Alcuni soffrono di più, altri di meno, ma non si tratta quasi mai di un dolore acuto; piuttosto di gengive gonfie, arrossate e particolarmente sensibili, eccesso di salivazione, smania di mordere, riduzione dell’appetito, difficoltà ad addormentarsi, possibili frequenti risvegli notturni.

Domande frequenti

I dentini devono essere regolarmente puliti dopo ogni poppata o pasto non appena spuntano dalle gengive, perché la placca inizia a formarsi molto presto e rimuoverla fisicamente è l’unico modo per assicurare al bambino denti sani fin dai primi anni di vita.

Pasti a base di latte, peraltro, determinano una significativa alterazione del pH della bocca, che tende a diventare più acido, facilitando la crescita della placca e aumentando il rischio che inizino a formarsi molto presto piccole carie sui dentini da latte.

Anche se fino ai tre anni a occuparsi dell’igiene orale devono essere i genitori, la pulizia regolare è vantaggiosa perché il bambino si abitua alla regola che dopo i pasti ci si lava i denti e la interiorizza automaticamente, acquisendo senza sforzo una buona abitudine che gli eviterà disagi anche da adulto.

Lo spazzolino inizia a essere utile molto presto, ma non subito.
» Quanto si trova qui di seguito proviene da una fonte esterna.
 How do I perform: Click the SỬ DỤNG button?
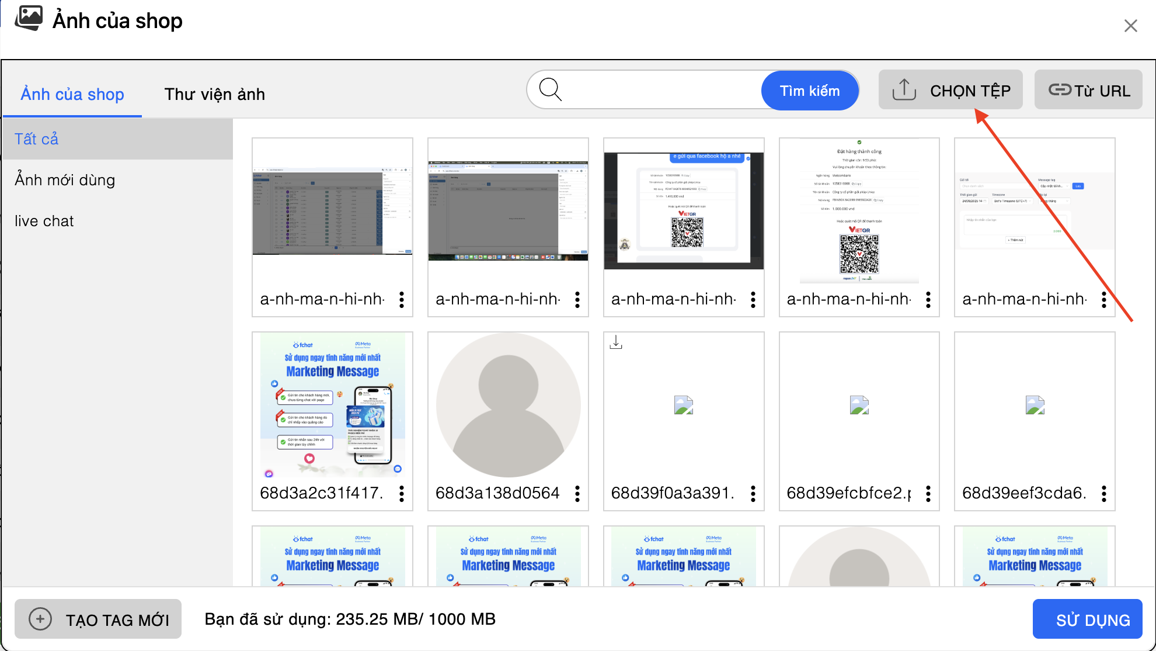click(1087, 619)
Nel primo anno di vita, per una corretta igiene orale del neonato, è sufficiente passare con delicatezza sui dentini e sulle gengive una garzina pulita e inumidita.

Più avanti, quando iniziano a essere presenti più dentini (intorno ai 12 mesi), si può iniziare a usare uno spazzolino piccolo e morbido, con setole arrotondate, e una minima quantità di dentifricio. Fino ai tre anni, devono essere i genitori a occuparsi della pulizia dei dentini; in seguito, va insegnato al bambino a spazzolarsi i denti da solo, dopo ogni pasto e prima di andare a letto, avendo cura di controllarlo.
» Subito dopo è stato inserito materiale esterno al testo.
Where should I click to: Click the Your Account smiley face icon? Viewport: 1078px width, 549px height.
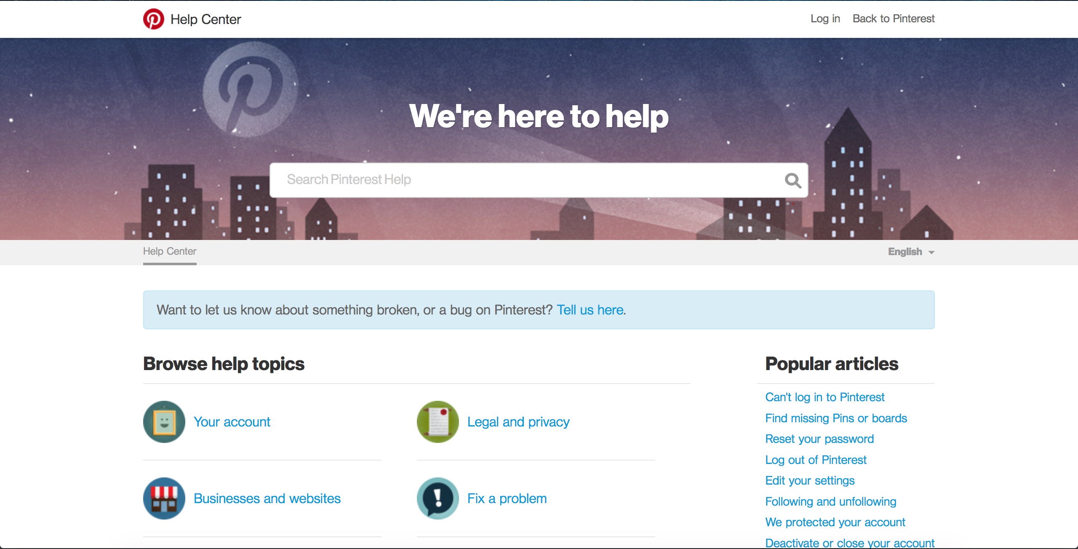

L’uso corretto dello spazzolino, con movimenti “a rullo” dall’alto verso il basso e setole leggermente inclinate rispetto alla superficie del dente (per entrare meglio nel solco gengivale), è fondamentale per una corretta rimozione della placca. Per un lavaggio accurato, lo spazzolamento dell’intera bocca deve durare almeno due minuti.

Di per sé, l’eruzione dei dentini non ha una diretta relazione con la salivazione. Tuttavia, il bambino che prova fastidio e un leggero dolore a livello delle gengive quando stanno uscendo i dentini può essere portato a mimare con la bocca movimenti di masticazione (o a masticare effettivamente tutto quel che gli capita sotto mano) che, a loro volta, stimolano automaticamente una maggiore produzione di saliva.
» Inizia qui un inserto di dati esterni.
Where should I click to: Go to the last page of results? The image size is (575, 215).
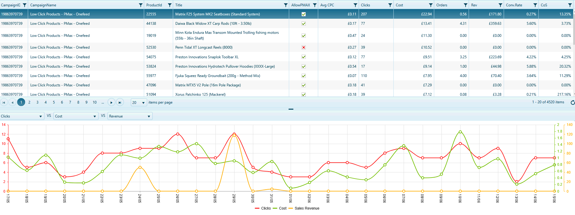[x=120, y=102]
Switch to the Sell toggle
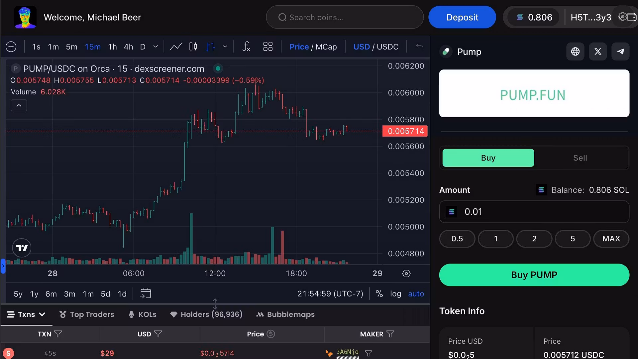Image resolution: width=638 pixels, height=359 pixels. tap(580, 158)
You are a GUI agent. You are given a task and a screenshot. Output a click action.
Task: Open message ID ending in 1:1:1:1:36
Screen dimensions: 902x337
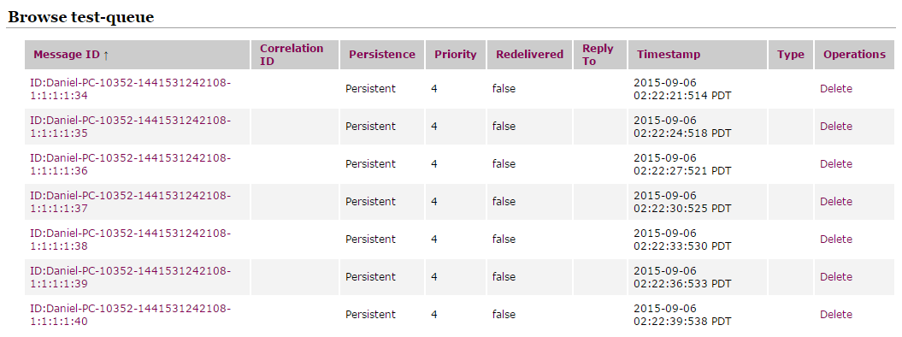tap(130, 164)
Il fenomeno è innocuo e passa da solo non appena i dentini hanno finito di dar fastidio. Neanche l’eventuale comparsa di febbre, di solito, è correlata alla crescita dei dentini: molto più probabilmente a causarla è una piccola infezione respiratoria o gastroenterica.

Queste infezioni, molto frequenti nei primi due anni di vita del bambino, non sono sempre accompagnate da sintomi eclatanti di altro tipo e molti hanno la tendenza ad attribuire la febbre che le caratterizza alla crescita dei dentini soltanto perché si manifestano in contemporanea.